Evidence-based farm decisions for lamb production
Most producers aim to continually improve their farming systems. However their decisions are often made on the basis of single, easily available parameters, such as scanning percentage (proportion of sheep pregnant after breeding), with no real reference to overall flock performance.
On farms, flock performance is about a combination of factors – both at flock and individual animal level – encompassing a whole range of decisions on management and husbandry. Most of these factors are connected and these connections need to be accounted for in decision making. Ignoring them can lead to inefficient allocation of time, effort and investment, and a focus on parameters that are unlikely to significantly improve returns.
Informing and supporting lamb producers
Until now, there’s been a lack of robust data on management or husbandry interventions and their combined impact on flock performance.

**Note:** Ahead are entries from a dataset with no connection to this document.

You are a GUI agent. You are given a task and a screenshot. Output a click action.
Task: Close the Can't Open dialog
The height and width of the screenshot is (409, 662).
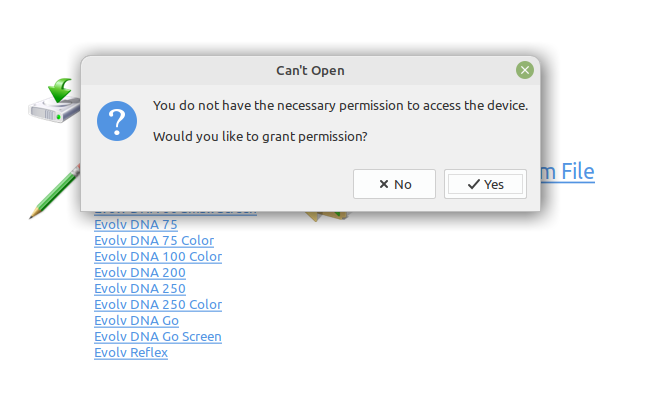(x=525, y=70)
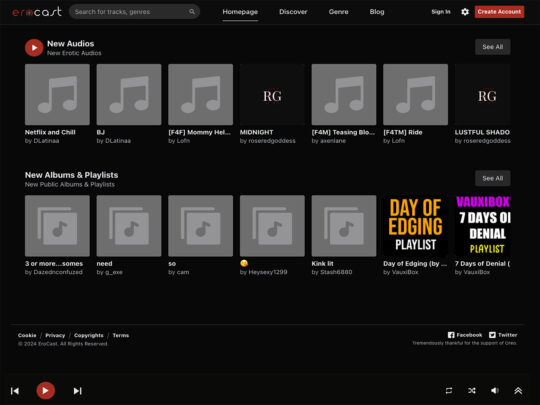
Task: Open the Facebook page link
Action: [465, 335]
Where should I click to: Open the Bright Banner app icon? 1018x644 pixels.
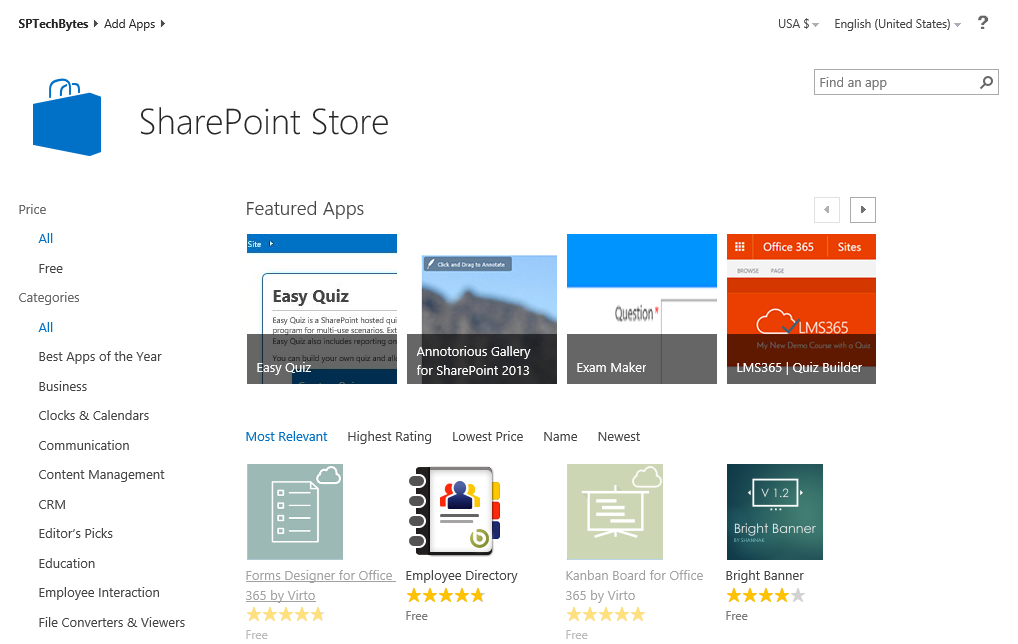774,511
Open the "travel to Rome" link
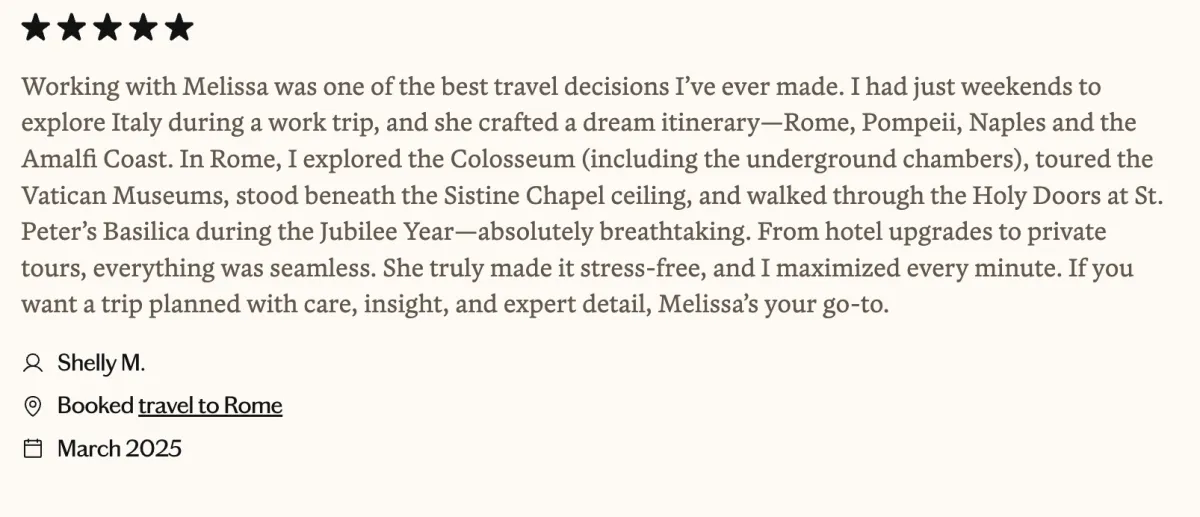 pyautogui.click(x=210, y=406)
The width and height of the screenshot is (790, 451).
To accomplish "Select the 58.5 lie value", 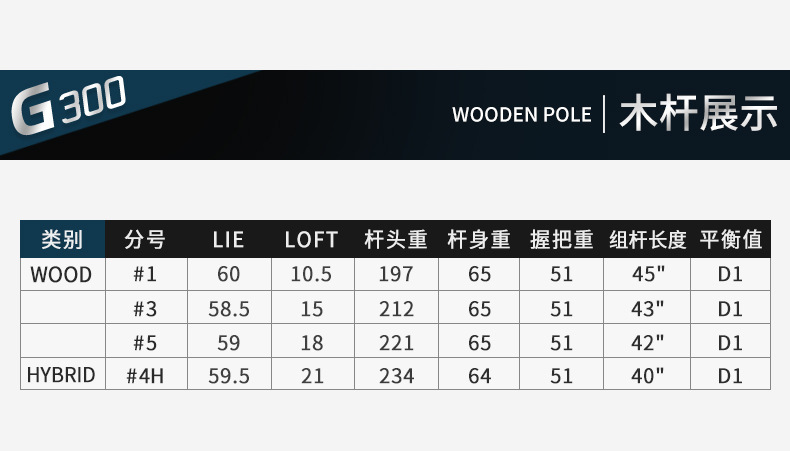I will click(228, 308).
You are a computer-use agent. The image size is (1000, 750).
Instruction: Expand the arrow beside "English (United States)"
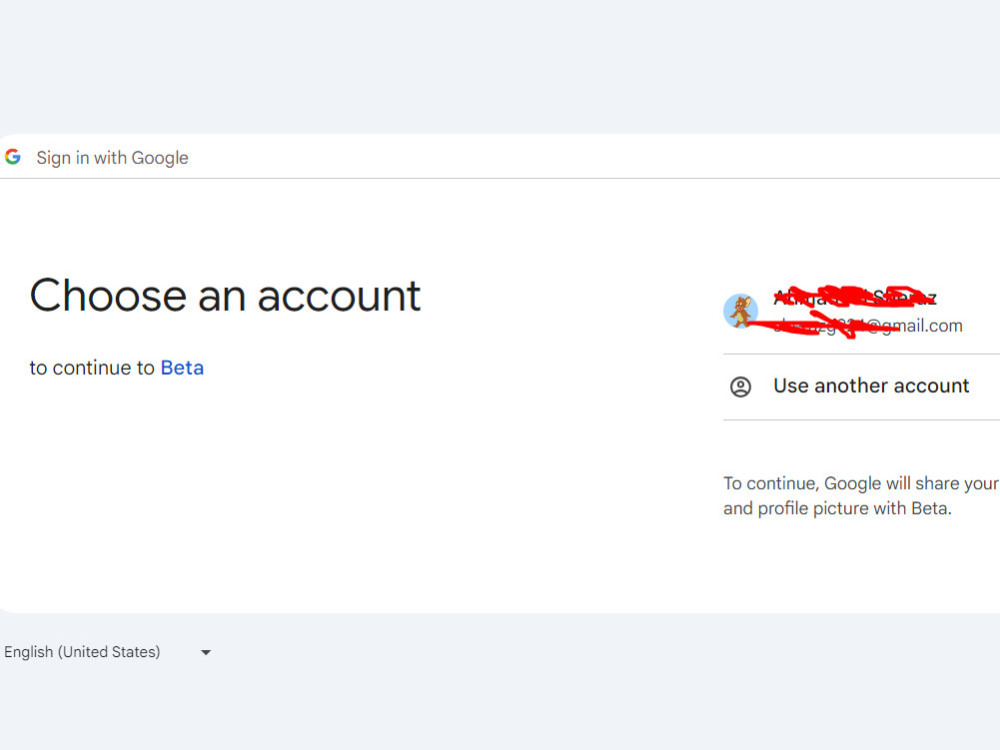pyautogui.click(x=205, y=651)
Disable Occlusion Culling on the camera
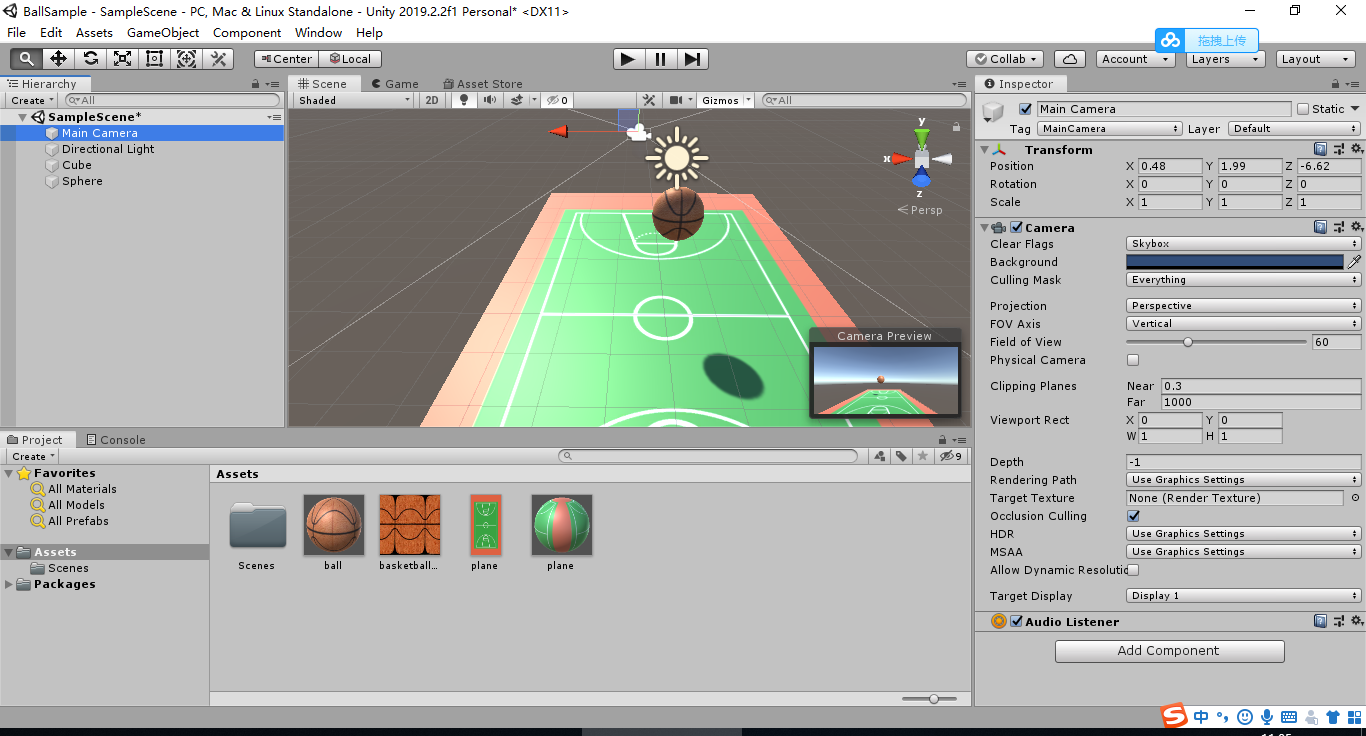 pos(1133,516)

As a result, there are very few evidence-based decision-support tools available to lamb producers, consultants or vets. While abattoir data is the richest available, it’s not used routinely to analyse production at the whole farm level.
There is increasing evidence in veterinary epidemiology that understanding farmers’ attitudes and perceptions of management and production can significantly influence decision-making and adoption of best practice.
Within the Ruminant Population Health Research Group, we’re working to enable producers to make more effective decisions by creating an evidence-based, holistic model of factors they can control which effectively influence flock performance. We’re doing this by using two rich, complementary agri-informatics data sets.
Building a fuller picture of flock performance
We’re collecting a detailed, longitudinal (18 month) data set, funded through an Innovate UK grant (with individual ewe and lamb EID [electronic identification records]).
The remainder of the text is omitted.